Jan Notzon’s The Dogs…Barking is an adaptation of his radio play of the same name. It recounts how Jason Kelly of Luz Oscura, Texas, survives the sexual and psychological abuse of his teacher, the harsh criticisms and bullying of his siblings, his fear of failure as a university student, and his frequent rejection as an actor during an eight-year stint in New York City. The young man’s emotional anchor is his childhood sweetheart, Katherine, while his psychological demons are Demian’s pronouncement and the barking dogs.
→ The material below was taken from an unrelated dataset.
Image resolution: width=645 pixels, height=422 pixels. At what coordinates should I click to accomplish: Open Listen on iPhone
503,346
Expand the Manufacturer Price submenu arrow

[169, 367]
Despite Notzon’s experience as an actor and scriptwriter, his novel illustrates the pitfalls of adapting a radio play into a novel. The Dogs…Barking suffers from flaws that begin with the prologue and carry through to the story’s conclusion. Too much of the prose is convoluted and obscure. For example, “The wind dies a halting death; the windows settle into mute stillness, and the silence of the night starved of motion and grace descends in pitiless exigence of air and space. Then slowly, faintly and from such a desperate distance it echoes hollowly in the lugubrious night-cowled viaduct, now abandoned by all save the ‘Equis,’ the ‘Chacon,’ and the other darkness-loving youth gangs that haunt it.” In addition, alliteration is often forced, and triteness, literary conceits, and pretentious language are commonplace in Notzon’s prose.
The most successful aspects of the work are its dialogue, dialects, and appeals to the reader’s sense of sound. And when they are good, they are very good. Witness, for example, Jason’s encounters with New York pedestrians: “betta’ waych ya’self, pal,” or “be yer girlfriend.” Then there’s the give and take of Jason’s sessions with his therapist and his debate with a Spaniard about who gave Christopher Columbus his name. And for masterful comedy, there’s the College House card game with Jason and three others, one of whom is “plastered almost to insentience,” and another whose wife’s constant refrain is, “I want to go home.” Notzon’s rapid-fire delivery of the excuses given for the rejection of Jason’s auditions also enhances the pace of the story.
Readers willing to plod through the ponderous prose of Notzon’s novel will discover several scenes that make the effort worthwhile.